Your description corresponds wonderfully with my own memories of Becky's in the 70s. I found a couple of photos that went with an article I wrote for a now long forgotten travel mag. I have downloaded the pic onto my myspace site www.myspace.com/offstagebooks but if that is a hassle let me know and I will post the photos for your contemplation, cheers Brian

Mick said...

I too remember Becky's well from the 7o's-definately squalid but the Ruddles County was spectacular!
These was the era of the first Camra "Good Beer Guide" just a few pages stapled together.
I departde for Oz in the late 70's, now live in Darwin, we have a pub approaching Becky's standard-the Humpty Doo Tavern.

Anonymous said...

I remember visiting Becky's Dive Bar. It was the place I drank my first pint of real ale 47 years ago.
The description above is true to life and brings back a wonderful memory.

Peter said...

I remember ordering '24 pints of Ruddles, please Becky.' Do you?

sybil law said...

Becky's Dive Bar sounds like my kind of joint. Shame it's gone.

white rabbit said...

Peter - I remember the occasion well. I also remember that Becky being a trouper did not blink at this unusual request.

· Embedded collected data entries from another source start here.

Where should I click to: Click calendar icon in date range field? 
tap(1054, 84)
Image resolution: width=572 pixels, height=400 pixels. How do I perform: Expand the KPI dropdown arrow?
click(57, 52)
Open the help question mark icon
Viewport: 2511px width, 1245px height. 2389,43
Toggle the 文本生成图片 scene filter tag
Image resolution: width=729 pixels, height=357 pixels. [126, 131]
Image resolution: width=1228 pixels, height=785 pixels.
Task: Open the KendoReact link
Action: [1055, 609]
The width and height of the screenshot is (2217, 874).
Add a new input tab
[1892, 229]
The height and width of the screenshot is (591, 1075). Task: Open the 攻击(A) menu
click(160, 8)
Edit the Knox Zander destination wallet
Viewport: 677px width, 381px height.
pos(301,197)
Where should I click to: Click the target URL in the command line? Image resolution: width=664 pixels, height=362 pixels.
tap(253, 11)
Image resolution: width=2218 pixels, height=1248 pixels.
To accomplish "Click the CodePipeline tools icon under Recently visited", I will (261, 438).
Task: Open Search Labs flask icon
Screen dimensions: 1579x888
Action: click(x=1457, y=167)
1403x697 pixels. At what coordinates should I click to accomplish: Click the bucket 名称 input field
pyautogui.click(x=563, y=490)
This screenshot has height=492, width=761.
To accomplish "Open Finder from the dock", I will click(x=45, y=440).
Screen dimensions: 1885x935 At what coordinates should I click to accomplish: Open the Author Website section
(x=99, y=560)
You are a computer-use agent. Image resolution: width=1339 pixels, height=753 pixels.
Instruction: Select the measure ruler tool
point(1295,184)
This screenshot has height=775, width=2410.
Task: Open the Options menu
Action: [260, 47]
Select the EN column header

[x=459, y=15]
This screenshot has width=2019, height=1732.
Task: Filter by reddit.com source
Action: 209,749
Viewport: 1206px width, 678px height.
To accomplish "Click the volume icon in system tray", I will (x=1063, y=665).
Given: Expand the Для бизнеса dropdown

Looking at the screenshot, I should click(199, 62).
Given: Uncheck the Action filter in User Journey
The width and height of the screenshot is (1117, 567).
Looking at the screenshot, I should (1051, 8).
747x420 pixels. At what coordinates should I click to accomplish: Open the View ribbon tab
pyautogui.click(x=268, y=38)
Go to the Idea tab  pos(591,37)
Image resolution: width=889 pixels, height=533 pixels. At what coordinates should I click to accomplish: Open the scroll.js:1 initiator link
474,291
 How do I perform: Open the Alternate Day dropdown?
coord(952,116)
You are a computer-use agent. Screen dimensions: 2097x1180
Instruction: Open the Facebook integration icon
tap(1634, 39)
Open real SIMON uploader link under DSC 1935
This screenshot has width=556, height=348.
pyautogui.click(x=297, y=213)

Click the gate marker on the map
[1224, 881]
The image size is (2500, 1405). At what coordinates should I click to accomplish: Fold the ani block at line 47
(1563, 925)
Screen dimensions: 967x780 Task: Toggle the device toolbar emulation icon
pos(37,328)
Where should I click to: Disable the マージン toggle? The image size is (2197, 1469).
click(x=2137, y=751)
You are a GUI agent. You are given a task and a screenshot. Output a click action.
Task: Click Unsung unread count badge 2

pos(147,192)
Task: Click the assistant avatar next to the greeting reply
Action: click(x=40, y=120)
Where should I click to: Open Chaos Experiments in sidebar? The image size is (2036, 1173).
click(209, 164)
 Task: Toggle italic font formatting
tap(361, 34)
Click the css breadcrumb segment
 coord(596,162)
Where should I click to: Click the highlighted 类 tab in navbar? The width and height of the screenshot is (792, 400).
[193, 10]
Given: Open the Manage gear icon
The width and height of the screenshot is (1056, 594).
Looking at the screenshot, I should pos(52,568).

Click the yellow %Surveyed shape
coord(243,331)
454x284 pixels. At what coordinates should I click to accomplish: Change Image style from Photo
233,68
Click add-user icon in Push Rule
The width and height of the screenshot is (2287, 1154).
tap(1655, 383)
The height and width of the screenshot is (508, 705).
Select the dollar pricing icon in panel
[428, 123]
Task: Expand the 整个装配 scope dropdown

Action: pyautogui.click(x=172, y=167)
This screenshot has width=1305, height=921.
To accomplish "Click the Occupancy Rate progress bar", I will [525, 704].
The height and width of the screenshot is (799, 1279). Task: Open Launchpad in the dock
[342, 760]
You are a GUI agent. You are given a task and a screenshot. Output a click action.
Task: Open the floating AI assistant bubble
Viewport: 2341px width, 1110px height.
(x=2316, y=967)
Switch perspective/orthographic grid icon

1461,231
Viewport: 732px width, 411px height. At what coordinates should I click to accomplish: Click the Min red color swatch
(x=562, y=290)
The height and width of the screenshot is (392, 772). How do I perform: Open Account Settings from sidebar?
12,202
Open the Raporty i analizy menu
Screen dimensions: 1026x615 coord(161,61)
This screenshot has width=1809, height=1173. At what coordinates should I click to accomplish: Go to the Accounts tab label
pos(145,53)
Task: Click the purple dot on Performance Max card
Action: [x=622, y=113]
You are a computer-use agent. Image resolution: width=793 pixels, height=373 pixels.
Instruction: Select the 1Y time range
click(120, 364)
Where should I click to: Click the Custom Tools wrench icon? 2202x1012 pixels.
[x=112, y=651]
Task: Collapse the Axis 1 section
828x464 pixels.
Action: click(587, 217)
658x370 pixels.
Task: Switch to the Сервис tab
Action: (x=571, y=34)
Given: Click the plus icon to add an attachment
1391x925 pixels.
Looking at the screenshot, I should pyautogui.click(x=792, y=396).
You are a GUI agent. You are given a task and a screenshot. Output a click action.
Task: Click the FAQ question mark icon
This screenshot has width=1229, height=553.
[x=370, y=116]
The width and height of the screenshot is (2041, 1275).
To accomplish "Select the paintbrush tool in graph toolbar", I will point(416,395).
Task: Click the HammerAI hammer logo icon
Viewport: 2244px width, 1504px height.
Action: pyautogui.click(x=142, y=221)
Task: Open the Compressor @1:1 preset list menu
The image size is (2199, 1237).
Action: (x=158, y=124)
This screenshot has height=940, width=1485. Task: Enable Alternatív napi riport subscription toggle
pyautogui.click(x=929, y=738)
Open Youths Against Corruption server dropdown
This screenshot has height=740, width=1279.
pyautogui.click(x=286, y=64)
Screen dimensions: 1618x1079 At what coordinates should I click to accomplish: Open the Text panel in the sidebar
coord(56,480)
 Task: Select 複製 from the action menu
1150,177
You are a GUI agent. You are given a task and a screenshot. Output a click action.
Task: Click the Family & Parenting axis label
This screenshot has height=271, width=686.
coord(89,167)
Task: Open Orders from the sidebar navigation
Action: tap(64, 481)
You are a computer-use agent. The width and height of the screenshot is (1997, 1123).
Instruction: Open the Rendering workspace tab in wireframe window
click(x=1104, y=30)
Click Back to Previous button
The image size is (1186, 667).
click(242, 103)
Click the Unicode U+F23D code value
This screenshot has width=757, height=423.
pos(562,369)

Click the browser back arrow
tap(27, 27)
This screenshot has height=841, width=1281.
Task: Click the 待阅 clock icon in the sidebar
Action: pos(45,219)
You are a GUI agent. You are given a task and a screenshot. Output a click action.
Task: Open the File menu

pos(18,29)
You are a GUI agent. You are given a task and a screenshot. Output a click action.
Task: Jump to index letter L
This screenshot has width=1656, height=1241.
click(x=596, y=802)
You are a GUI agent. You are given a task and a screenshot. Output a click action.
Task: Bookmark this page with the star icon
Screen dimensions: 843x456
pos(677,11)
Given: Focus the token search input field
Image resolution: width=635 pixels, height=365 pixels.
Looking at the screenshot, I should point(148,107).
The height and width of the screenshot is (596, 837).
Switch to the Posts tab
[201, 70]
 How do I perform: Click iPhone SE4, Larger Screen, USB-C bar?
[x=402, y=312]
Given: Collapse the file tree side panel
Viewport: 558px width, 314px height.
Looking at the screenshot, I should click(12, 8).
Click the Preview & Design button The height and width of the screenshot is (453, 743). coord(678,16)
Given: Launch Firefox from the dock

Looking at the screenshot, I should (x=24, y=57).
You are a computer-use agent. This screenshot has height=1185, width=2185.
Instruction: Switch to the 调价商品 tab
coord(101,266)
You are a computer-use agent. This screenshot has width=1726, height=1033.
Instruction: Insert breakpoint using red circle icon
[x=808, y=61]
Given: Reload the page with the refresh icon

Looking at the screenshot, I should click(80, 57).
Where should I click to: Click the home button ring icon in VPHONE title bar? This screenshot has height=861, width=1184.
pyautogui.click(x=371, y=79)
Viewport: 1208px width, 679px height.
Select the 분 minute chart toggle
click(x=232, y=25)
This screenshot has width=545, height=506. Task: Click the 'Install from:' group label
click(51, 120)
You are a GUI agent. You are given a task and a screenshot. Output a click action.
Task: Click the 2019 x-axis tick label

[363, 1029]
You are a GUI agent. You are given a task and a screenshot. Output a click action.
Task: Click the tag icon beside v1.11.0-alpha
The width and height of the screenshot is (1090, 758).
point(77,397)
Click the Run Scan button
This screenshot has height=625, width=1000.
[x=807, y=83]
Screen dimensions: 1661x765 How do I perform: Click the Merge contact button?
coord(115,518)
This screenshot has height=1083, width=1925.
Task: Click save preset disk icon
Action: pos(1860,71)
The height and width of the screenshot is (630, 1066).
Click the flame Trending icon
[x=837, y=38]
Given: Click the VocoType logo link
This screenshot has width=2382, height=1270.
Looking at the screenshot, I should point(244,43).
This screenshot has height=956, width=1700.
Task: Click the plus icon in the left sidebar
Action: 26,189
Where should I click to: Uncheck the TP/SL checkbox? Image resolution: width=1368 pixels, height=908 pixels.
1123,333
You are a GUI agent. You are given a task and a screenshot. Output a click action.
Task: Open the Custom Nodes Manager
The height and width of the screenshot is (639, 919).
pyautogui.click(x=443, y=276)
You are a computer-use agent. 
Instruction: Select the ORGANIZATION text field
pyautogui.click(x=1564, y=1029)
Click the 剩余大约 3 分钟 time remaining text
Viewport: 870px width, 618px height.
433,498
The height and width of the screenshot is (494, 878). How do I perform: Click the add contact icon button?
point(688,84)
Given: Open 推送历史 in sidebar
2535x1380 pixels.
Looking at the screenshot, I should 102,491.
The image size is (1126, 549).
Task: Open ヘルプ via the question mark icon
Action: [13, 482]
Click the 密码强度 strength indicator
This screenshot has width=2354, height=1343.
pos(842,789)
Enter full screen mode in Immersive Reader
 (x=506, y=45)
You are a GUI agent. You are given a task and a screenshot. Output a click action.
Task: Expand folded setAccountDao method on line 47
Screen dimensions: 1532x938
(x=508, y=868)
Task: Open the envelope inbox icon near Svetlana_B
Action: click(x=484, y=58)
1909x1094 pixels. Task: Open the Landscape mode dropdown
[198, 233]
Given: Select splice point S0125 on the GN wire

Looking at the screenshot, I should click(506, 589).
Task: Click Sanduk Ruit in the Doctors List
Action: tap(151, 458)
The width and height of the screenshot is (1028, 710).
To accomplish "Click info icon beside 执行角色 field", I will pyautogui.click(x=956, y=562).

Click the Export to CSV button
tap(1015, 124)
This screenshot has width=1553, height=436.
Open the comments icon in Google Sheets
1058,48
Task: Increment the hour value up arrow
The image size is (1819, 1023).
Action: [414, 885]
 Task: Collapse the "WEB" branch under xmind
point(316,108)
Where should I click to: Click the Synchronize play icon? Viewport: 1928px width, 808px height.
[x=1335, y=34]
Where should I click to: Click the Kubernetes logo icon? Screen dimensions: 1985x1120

Sybil - You would have liked it. This I do not doubt ...

Chris Partridge said...

The beer wasn't always good. I remember one Saturday night they ran out completely, and Becky sent to the local offy for a load of Party 7s, cans that held 7 pints of Watney's Red Barrel, possibly the worst beer ever offered for public sale in this country. The sight of them pouring pints from these enormous tins will stay with me for life.
Along with the taste of the sausage sandwich Becky made for me one lunchtime when I was so hungry I threw caution to the winds. I was very lucky not to end up in hospital.

white rabbit said...

Chris - welcome to my humble blog. The Watney's Red Barrel story sounds all too terribly true. Oh and never eat any food there. Lord no - not if you valued your intestinal tract.

Peter Why said...

I can't even remember which street Beckie's was in, but had some very drunken nights there. Didn't she also sell Theakston's Old Peculier? I do remember a very thick, ropy beer.

I still have some photos taken down there, including one of Beckie herself. They are slides. I'll try to work out how to scan them.

Peter

white rabbit said...

Peter - Southwark Street. I'm not sure about the Old Peculier - it would have been bottled if it was sold there at all. I'd be fascinated to see the photos if you can do the techie stuff.